TASK STATEMENT: From the listing below, pull out every line where the string "agent" appears.
▬▬▬▬▬▬▬▬▬▬
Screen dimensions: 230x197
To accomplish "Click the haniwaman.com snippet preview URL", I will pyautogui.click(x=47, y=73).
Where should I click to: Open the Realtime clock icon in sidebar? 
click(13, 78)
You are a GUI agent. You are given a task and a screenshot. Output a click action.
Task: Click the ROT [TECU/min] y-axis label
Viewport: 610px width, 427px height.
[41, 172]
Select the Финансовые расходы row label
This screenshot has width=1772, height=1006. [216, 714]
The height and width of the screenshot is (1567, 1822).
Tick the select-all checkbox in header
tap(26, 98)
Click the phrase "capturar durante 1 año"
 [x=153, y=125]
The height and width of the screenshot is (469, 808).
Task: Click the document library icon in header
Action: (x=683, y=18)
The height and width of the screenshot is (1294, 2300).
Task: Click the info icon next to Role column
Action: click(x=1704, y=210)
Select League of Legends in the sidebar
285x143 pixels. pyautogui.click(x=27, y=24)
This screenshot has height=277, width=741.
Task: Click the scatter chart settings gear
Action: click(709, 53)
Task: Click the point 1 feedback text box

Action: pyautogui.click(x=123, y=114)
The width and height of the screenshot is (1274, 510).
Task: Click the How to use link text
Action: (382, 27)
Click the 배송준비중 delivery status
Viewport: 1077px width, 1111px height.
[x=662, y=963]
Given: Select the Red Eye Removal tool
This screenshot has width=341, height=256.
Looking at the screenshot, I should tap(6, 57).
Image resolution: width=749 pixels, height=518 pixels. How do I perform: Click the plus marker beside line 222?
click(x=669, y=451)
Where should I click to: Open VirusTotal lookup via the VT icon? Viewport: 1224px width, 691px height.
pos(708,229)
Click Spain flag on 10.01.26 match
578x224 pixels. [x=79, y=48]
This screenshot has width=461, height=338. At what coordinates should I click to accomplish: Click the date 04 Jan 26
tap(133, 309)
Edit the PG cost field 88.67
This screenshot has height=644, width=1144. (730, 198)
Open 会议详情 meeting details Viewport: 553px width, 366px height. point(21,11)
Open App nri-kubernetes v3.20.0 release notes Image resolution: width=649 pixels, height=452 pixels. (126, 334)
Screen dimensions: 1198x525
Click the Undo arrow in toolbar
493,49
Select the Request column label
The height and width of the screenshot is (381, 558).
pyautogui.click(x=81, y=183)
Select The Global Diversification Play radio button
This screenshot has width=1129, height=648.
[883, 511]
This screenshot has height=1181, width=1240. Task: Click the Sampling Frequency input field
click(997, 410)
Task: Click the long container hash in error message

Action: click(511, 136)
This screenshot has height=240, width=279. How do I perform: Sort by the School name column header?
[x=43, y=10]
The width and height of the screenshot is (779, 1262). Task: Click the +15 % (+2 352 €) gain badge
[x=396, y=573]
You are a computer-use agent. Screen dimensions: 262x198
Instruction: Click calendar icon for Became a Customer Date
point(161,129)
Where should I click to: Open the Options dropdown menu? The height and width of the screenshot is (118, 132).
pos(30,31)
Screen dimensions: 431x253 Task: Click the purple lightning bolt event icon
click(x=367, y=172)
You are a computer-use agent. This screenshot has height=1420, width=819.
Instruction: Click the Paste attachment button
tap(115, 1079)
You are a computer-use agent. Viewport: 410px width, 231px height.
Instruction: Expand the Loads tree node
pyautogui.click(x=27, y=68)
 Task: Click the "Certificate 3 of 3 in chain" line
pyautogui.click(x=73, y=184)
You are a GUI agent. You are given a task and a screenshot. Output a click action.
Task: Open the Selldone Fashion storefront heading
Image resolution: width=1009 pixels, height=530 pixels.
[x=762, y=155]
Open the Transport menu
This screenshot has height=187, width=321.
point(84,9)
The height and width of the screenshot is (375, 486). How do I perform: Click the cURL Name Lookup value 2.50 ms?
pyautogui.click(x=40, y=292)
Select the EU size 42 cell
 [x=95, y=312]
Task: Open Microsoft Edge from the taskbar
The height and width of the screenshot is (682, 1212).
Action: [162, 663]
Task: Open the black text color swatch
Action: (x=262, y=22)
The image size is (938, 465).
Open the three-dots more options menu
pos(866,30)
▬▬▬▬▬▬▬▬▬▬
RESPONSE AREA:
You are a GUI agent. You are given a task and a screenshot. Output a click action.
You are a computer-use agent. Screen dimensions: 262x198
You are a computer-use agent. This screenshot has height=1420, width=819.
You are a computer-use agent. Viewport: 410px width, 231px height.
You are a GUI agent. You are given a task and a screenshot. Output a click action.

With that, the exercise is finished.